- **Recorded information**
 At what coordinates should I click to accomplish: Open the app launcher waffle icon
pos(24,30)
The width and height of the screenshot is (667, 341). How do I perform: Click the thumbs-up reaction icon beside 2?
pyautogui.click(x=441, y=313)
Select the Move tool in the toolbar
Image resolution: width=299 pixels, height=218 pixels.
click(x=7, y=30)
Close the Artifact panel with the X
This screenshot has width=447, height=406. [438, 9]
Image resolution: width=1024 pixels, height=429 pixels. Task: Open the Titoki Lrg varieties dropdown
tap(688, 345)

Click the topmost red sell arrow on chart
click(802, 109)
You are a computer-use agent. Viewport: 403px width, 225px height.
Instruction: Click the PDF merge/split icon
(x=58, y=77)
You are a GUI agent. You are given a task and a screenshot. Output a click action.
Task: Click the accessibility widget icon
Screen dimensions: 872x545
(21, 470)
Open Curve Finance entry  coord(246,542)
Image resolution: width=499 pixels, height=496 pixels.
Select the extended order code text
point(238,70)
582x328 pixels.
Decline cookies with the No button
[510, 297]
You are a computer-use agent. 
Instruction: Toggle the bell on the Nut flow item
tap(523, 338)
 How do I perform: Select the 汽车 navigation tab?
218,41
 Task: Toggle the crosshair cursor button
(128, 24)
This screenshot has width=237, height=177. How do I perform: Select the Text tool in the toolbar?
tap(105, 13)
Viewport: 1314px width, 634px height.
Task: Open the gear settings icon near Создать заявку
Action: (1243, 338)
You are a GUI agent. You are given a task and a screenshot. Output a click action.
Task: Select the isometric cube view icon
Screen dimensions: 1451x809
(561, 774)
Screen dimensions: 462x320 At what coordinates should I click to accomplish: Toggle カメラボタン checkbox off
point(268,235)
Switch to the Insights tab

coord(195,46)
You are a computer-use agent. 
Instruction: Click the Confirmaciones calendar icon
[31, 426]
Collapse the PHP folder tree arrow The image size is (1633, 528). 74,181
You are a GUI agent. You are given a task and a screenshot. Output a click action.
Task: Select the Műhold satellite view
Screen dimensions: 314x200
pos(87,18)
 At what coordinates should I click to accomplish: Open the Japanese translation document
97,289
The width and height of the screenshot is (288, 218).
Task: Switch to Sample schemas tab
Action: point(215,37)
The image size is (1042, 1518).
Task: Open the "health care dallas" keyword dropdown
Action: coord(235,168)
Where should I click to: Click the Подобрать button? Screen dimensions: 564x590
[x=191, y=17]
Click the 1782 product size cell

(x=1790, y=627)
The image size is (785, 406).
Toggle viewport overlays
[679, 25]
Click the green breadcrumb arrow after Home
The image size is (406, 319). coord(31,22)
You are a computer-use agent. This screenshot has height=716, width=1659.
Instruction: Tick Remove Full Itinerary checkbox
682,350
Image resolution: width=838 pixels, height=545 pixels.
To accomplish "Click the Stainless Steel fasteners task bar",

- **Problem description**
From the data above, output every line exactly.

- **Answer box**
 At what coordinates should I click to accomplish: Open the app launcher waffle icon
pos(24,30)
The width and height of the screenshot is (667, 341). How do I perform: Click the thumbs-up reaction icon beside 2?
pyautogui.click(x=441, y=313)
Select the Move tool in the toolbar
Image resolution: width=299 pixels, height=218 pixels.
click(x=7, y=30)
Close the Artifact panel with the X
This screenshot has width=447, height=406. [438, 9]
Image resolution: width=1024 pixels, height=429 pixels. Task: Open the Titoki Lrg varieties dropdown
tap(688, 345)

Click the topmost red sell arrow on chart
click(802, 109)
You are a computer-use agent. Viewport: 403px width, 225px height.
Instruction: Click the PDF merge/split icon
(x=58, y=77)
You are a GUI agent. You are given a task and a screenshot. Output a click action.
Task: Click the accessibility widget icon
Screen dimensions: 872x545
(21, 470)
Open Curve Finance entry  coord(246,542)
Image resolution: width=499 pixels, height=496 pixels.
Select the extended order code text
point(238,70)
582x328 pixels.
Decline cookies with the No button
[510, 297]
You are a computer-use agent. 
Instruction: Toggle the bell on the Nut flow item
tap(523, 338)
 How do I perform: Select the 汽车 navigation tab?
218,41
 Task: Toggle the crosshair cursor button
(128, 24)
This screenshot has width=237, height=177. How do I perform: Select the Text tool in the toolbar?
tap(105, 13)
Viewport: 1314px width, 634px height.
Task: Open the gear settings icon near Создать заявку
Action: (1243, 338)
You are a GUI agent. You are given a task and a screenshot. Output a click action.
Task: Select the isometric cube view icon
Screen dimensions: 1451x809
(561, 774)
Screen dimensions: 462x320 At what coordinates should I click to accomplish: Toggle カメラボタン checkbox off
point(268,235)
Switch to the Insights tab

coord(195,46)
You are a computer-use agent. 
Instruction: Click the Confirmaciones calendar icon
[31, 426]
Collapse the PHP folder tree arrow The image size is (1633, 528). 74,181
You are a GUI agent. You are given a task and a screenshot. Output a click action.
Task: Select the Műhold satellite view
Screen dimensions: 314x200
pos(87,18)
 At what coordinates should I click to accomplish: Open the Japanese translation document
97,289
The width and height of the screenshot is (288, 218).
Task: Switch to Sample schemas tab
Action: point(215,37)
The image size is (1042, 1518).
Task: Open the "health care dallas" keyword dropdown
Action: coord(235,168)
Where should I click to: Click the Подобрать button? Screen dimensions: 564x590
[x=191, y=17]
Click the 1782 product size cell

(x=1790, y=627)
The image size is (785, 406).
Toggle viewport overlays
[679, 25]
Click the green breadcrumb arrow after Home
The image size is (406, 319). coord(31,22)
You are a computer-use agent. This screenshot has height=716, width=1659.
Instruction: Tick Remove Full Itinerary checkbox
682,350
Image resolution: width=838 pixels, height=545 pixels.
To accomplish "Click the Stainless Steel fasteners task bar",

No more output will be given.